In this regard, Korean Patent Laid-Open No. 95-72277 and U.S. Pat. No. 6,171,566 refer to recycling of spent catalysts discharged from a hydro-desulfurization process of an oil refinery. A catalyst for selective catalytic reduction prepared by recycling such spent catalysts is more advantageous in terms of low preparation cost, inherent poisoning resistance to sulfur oxides, and containing the high content of metal components with excellent activities for nitrogen oxides reduction, compared with a catalyst prepared by a combination process of single materials. However, spent catalysts usable in the preparation of the catalyst for selective catalytic reduction may be recycled with only a 30% recovery rate on the basis of the whole discharged amounts of the whole spent catalysts, and thus intensive research for solving said problems has been carried out.
Leading to the present invention, the intensive and thorough research on a spent catalyst discharged from a hydro-desulfurization process of an oil refinery, carried out by the present inventors aiming to avoid the problems encountered in the prior arts, resulted in the finding that a spent catalyst comprising an alumina support (preferably gamma alumina) with a large specific surface area impregnated with low contents of vanadium and high contents of molybdenum may be recycled to prepare a catalyst for selective catalytic reduction of nitrogen oxides. When used in selective catalytic reduction in the presence of ammonia as a reducing agent, the thusly prepared catalyst has more excellent selective removal activity of nitrogen oxides at high temperature window by containing suitable amounts of metal components therein and a better poisoning resistance to sulfur oxides, compared with those of the conventional catalysts.
Therefore, It is an object of the present invention to provide a catalyst having an excellent selective removal activity of nitrogen oxides at high temperature window and a good poisoning resistance to sulfur oxides.
It is another object of the present invention to provide a method for preparing a catalyst for selective catalytic reduction of nitrogen oxides at high temperature window using a spent catalyst discharged from a hydro-desulfurization process of an oil refinery.

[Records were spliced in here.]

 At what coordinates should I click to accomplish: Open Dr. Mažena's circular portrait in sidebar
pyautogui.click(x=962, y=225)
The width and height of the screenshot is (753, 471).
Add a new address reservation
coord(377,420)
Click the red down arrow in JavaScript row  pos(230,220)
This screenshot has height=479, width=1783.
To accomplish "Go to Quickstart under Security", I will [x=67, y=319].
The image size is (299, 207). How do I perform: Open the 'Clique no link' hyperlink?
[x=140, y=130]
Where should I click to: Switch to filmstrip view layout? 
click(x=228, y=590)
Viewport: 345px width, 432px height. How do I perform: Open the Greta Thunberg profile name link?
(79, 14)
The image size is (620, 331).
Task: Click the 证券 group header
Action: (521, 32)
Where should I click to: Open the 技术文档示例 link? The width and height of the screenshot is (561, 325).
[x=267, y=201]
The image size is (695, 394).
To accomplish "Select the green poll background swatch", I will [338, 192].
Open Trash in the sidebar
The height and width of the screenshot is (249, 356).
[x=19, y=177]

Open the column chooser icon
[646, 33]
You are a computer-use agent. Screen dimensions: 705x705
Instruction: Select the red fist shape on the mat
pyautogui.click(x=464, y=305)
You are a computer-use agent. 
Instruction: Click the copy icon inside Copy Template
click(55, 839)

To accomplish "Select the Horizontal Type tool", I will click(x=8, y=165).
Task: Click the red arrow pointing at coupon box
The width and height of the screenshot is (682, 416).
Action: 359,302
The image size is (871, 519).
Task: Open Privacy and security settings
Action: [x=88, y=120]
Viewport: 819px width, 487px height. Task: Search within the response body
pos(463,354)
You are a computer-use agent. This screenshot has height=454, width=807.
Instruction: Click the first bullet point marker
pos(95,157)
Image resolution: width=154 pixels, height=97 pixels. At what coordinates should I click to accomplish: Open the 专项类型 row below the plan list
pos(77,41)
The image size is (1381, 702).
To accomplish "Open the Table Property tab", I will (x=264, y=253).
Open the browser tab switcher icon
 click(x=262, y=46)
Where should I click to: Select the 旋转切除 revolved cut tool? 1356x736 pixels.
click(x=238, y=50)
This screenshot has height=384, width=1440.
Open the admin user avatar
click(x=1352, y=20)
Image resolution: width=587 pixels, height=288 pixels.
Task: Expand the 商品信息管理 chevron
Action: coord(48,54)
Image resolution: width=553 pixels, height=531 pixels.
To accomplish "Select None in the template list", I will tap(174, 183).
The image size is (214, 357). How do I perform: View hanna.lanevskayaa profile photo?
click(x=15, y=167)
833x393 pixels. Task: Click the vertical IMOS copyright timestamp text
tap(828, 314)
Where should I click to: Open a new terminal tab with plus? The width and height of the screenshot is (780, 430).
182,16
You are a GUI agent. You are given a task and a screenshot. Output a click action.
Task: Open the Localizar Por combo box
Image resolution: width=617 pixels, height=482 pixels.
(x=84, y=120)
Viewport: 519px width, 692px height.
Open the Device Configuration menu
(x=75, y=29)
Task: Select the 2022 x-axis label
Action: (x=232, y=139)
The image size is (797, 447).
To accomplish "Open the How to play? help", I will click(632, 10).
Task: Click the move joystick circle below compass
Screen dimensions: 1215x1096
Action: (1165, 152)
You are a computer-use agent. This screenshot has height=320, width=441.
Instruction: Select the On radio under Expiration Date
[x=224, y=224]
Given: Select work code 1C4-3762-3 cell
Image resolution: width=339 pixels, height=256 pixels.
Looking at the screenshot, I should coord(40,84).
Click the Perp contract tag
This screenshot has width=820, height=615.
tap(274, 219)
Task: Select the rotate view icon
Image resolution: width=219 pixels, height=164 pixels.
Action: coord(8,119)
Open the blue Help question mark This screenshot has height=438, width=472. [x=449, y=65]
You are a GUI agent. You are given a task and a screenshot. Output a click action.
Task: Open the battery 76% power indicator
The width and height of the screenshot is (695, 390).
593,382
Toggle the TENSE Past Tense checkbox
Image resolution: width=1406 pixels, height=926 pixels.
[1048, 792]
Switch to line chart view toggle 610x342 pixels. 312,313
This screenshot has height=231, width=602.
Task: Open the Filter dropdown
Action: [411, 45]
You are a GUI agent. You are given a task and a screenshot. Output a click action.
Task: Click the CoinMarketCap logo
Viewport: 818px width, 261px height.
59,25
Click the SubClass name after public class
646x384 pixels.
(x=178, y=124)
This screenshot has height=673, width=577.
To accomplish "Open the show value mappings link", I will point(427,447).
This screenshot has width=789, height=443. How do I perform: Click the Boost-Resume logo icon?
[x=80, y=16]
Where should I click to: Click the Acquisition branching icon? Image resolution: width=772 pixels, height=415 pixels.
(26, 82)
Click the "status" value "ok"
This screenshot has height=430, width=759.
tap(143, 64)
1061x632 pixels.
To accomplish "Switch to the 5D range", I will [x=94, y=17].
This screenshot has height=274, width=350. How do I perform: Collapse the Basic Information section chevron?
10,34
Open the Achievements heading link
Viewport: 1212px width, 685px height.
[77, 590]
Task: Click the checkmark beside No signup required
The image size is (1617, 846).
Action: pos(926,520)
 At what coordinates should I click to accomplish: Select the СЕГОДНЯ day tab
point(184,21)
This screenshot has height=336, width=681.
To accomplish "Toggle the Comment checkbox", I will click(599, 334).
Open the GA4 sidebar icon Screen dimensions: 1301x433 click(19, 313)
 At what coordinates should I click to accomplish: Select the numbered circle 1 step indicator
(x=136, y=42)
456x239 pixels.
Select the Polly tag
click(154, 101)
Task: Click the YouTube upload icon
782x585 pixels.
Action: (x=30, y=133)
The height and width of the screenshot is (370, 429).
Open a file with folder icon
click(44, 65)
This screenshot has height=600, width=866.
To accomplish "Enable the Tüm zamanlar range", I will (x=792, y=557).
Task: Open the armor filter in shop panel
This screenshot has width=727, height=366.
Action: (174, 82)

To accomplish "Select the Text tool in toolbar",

In accordance with the present invention, there is provided a method for preparing a catalyst for selective catalytic reduction of nitrogen oxides at high temperature window comprising the following steps:
a) pretreating a spent catalyst discharged from a hydro-desulfurization process of an oil refinery, which comprises 4 wt % or less of vanadium, 4 wt % or less of nickel, 5 wt % or more of molybdenum and 1 wt % or less of sulfur on an alumina support by thermally treating said spent catalyst followed by washing with water;
b) providing a titania impregnated with 3 to 10 wt % of tungsten on the basis of titania weight;
c) pulverizing the pretreated spent catalyst, followed by homogeneously mixing the pulverized spent catalyst with the tungsten-impregnated titania under the addition of water and acid;
d) dehydrating the mixture to remove excess moisture and active metal components therein;
e) drying the dehydrated mixture at 100 to 200xc2x0 C. for 9 hours or longer, followed by grinding the dried mixture; and
f) forming a catalyst body by extruding the grinded mixture or coating the grinded mixture to a structure, followed by drying under a constant temperature and humidity condition and then calcining the dried structure.